• _Task directions_:
Below are records to be output exactly, every one of them.

Data entries:
------

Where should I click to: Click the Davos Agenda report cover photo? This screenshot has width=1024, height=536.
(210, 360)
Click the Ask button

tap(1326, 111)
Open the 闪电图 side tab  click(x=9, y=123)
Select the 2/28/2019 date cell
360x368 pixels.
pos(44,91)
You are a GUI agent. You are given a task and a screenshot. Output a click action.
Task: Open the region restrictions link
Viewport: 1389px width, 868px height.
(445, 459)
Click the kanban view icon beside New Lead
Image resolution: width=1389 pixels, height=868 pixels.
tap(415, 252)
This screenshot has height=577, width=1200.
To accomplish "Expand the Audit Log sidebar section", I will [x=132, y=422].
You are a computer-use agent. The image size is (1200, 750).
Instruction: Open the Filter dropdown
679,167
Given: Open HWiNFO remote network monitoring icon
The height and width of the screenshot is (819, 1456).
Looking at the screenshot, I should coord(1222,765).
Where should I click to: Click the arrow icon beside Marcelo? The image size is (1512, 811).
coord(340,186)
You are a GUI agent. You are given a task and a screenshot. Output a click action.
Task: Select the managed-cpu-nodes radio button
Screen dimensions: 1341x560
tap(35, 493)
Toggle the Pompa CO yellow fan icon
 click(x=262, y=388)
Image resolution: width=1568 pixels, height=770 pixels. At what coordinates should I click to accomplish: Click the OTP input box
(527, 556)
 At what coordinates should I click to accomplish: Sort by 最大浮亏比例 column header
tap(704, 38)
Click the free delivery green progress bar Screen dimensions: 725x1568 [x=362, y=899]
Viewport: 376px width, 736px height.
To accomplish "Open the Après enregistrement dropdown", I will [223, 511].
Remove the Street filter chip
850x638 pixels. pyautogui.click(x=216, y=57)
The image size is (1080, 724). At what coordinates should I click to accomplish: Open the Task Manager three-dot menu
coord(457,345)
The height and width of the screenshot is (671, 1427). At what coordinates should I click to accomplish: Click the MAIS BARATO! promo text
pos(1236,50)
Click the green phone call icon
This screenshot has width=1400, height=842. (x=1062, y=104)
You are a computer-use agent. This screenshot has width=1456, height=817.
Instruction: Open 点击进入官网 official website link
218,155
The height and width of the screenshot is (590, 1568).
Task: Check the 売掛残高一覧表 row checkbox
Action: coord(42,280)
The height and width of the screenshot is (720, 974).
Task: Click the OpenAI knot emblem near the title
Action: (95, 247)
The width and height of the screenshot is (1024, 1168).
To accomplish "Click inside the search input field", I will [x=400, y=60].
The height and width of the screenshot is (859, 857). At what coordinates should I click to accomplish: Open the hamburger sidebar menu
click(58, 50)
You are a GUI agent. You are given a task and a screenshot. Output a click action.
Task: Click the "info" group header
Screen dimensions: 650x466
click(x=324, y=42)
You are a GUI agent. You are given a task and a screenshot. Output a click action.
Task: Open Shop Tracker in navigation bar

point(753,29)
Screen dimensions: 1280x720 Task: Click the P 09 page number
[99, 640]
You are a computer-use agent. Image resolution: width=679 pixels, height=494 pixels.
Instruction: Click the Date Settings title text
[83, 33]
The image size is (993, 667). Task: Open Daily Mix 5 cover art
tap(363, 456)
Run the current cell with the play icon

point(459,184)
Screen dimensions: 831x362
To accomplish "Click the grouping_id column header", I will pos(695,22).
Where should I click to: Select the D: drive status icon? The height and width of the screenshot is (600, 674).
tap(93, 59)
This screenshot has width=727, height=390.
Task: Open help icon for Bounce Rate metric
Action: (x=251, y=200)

------

• _Answer for the task_:
Where should I click to: Click the Davos Agenda report cover photo? This screenshot has width=1024, height=536.
(210, 360)
Click the Ask button

tap(1326, 111)
Open the 闪电图 side tab  click(x=9, y=123)
Select the 2/28/2019 date cell
360x368 pixels.
pos(44,91)
You are a GUI agent. You are given a task and a screenshot. Output a click action.
Task: Open the region restrictions link
Viewport: 1389px width, 868px height.
(445, 459)
Click the kanban view icon beside New Lead
Image resolution: width=1389 pixels, height=868 pixels.
tap(415, 252)
This screenshot has height=577, width=1200.
To accomplish "Expand the Audit Log sidebar section", I will [x=132, y=422].
You are a computer-use agent. The image size is (1200, 750).
Instruction: Open the Filter dropdown
679,167
Given: Open HWiNFO remote network monitoring icon
The height and width of the screenshot is (819, 1456).
Looking at the screenshot, I should coord(1222,765).
Where should I click to: Click the arrow icon beside Marcelo? The image size is (1512, 811).
coord(340,186)
You are a GUI agent. You are given a task and a screenshot. Output a click action.
Task: Select the managed-cpu-nodes radio button
Screen dimensions: 1341x560
tap(35, 493)
Toggle the Pompa CO yellow fan icon
 click(x=262, y=388)
Image resolution: width=1568 pixels, height=770 pixels. At what coordinates should I click to accomplish: Click the OTP input box
(527, 556)
 At what coordinates should I click to accomplish: Sort by 最大浮亏比例 column header
tap(704, 38)
Click the free delivery green progress bar Screen dimensions: 725x1568 [x=362, y=899]
Viewport: 376px width, 736px height.
To accomplish "Open the Après enregistrement dropdown", I will [223, 511].
Remove the Street filter chip
850x638 pixels. pyautogui.click(x=216, y=57)
The image size is (1080, 724). At what coordinates should I click to accomplish: Open the Task Manager three-dot menu
coord(457,345)
The height and width of the screenshot is (671, 1427). At what coordinates should I click to accomplish: Click the MAIS BARATO! promo text
pos(1236,50)
Click the green phone call icon
This screenshot has width=1400, height=842. (x=1062, y=104)
You are a computer-use agent. This screenshot has width=1456, height=817.
Instruction: Open 点击进入官网 official website link
218,155
The height and width of the screenshot is (590, 1568).
Task: Check the 売掛残高一覧表 row checkbox
Action: coord(42,280)
The height and width of the screenshot is (720, 974).
Task: Click the OpenAI knot emblem near the title
Action: (95, 247)
The width and height of the screenshot is (1024, 1168).
To accomplish "Click inside the search input field", I will [x=400, y=60].
The height and width of the screenshot is (859, 857). At what coordinates should I click to accomplish: Open the hamburger sidebar menu
click(58, 50)
You are a GUI agent. You are given a task and a screenshot. Output a click action.
Task: Click the "info" group header
Screen dimensions: 650x466
click(x=324, y=42)
You are a GUI agent. You are given a task and a screenshot. Output a click action.
Task: Open Shop Tracker in navigation bar

point(753,29)
Screen dimensions: 1280x720 Task: Click the P 09 page number
[99, 640]
You are a computer-use agent. Image resolution: width=679 pixels, height=494 pixels.
Instruction: Click the Date Settings title text
[83, 33]
The image size is (993, 667). Task: Open Daily Mix 5 cover art
tap(363, 456)
Run the current cell with the play icon

point(459,184)
Screen dimensions: 831x362
To accomplish "Click the grouping_id column header", I will pos(695,22).
Where should I click to: Select the D: drive status icon? The height and width of the screenshot is (600, 674).
tap(93, 59)
This screenshot has width=727, height=390.
Task: Open help icon for Bounce Rate metric
Action: (x=251, y=200)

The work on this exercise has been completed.